A nice observation by Clarence Jordan about the way in which Jesus’ choice of the twelve actually demonstrated the working of the kingdom at the same time as he was preparing the twelve to proclaim the kingdom.
Jordan points out that if you put a tax-collector (publican) and a zealot at close quarters you need more than a theory, you need a life changing force.
Christians have diminished this witness by affirming the theory of the Gospel and that we’re all one people in the kingdom of God, but dividing and separating ourselves into smaller and smaller kingdom-lets because that’s easier than living with the tension of unity in our differences.

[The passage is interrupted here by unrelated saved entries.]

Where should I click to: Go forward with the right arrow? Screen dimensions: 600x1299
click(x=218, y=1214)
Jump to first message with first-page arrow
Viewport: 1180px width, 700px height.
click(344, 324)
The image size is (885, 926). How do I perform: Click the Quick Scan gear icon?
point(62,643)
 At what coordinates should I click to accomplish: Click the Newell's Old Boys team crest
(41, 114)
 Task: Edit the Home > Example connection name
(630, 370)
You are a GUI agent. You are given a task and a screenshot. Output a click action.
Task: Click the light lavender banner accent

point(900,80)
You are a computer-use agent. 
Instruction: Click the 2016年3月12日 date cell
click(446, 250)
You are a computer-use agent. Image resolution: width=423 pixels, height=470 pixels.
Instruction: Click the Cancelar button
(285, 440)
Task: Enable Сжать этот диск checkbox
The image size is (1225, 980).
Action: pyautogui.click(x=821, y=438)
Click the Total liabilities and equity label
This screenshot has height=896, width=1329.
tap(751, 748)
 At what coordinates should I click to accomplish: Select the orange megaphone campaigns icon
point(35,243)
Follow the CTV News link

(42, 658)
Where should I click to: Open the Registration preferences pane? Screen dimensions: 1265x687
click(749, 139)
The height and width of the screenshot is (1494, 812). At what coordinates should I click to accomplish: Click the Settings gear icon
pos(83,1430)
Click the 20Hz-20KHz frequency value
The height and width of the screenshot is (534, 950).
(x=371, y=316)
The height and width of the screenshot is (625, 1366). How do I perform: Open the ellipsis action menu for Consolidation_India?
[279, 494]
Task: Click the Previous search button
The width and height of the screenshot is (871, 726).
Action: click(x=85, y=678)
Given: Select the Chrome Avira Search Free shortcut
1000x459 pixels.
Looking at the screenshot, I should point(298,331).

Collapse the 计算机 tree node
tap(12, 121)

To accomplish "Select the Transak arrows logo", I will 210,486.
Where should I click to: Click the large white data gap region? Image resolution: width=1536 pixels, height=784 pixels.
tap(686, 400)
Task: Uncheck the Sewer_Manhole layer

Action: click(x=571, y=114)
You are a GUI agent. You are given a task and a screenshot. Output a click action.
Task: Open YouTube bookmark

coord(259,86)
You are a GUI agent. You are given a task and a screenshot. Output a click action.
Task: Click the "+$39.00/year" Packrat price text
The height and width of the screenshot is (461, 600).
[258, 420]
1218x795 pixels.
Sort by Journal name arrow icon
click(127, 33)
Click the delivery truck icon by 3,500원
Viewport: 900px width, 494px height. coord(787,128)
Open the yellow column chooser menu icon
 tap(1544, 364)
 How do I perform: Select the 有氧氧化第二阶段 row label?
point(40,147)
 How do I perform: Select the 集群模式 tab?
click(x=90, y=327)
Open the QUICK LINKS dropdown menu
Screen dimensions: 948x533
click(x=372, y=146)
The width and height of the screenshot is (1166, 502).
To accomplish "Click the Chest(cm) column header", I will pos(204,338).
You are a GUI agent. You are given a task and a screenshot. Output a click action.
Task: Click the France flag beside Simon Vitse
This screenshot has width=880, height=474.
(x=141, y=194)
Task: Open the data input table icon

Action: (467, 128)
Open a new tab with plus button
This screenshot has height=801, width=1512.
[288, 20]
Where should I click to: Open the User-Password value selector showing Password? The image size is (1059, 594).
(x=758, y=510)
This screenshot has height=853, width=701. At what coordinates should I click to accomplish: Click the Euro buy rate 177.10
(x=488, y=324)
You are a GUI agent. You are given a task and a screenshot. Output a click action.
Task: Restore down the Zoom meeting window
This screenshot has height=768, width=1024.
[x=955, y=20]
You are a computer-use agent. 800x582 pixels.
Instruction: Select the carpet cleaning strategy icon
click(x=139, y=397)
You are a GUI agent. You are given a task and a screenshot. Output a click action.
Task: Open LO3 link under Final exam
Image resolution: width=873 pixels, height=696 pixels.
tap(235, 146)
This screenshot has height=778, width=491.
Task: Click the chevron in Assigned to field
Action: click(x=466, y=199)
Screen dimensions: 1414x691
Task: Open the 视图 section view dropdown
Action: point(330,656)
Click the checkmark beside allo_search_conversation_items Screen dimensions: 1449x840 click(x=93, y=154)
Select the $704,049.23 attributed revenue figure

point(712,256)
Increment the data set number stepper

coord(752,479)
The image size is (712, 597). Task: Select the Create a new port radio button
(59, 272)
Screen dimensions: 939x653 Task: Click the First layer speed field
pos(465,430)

… [Jesus]So on the morning of the resurrection, God put life in the present tense, not in the future. He gave us not a promise, but a presence. Not a hope for the future, but power for the present. Not so much the assurance that we shall live someday, but that he is risen today. Jesus’ resurrection is not to convince the incredulous, nor to reassure the fearful, but to enkindle the believers. The proof that God raised Jesus from the dead is not the empty tomb, but the full hearts of his transformed disciples. The crowning evidence that he lives is not a vacant grave, but a Spirit-filled fellowship. Not a rolled-away stone, but a carried-away church. We are the evidence of the resurrection. Look at what he has done to us and is doing through us.
110″
Clarence Jordan, The Inconvenient Gospel, Plough Publishing House, 2022, pgs. 74-76.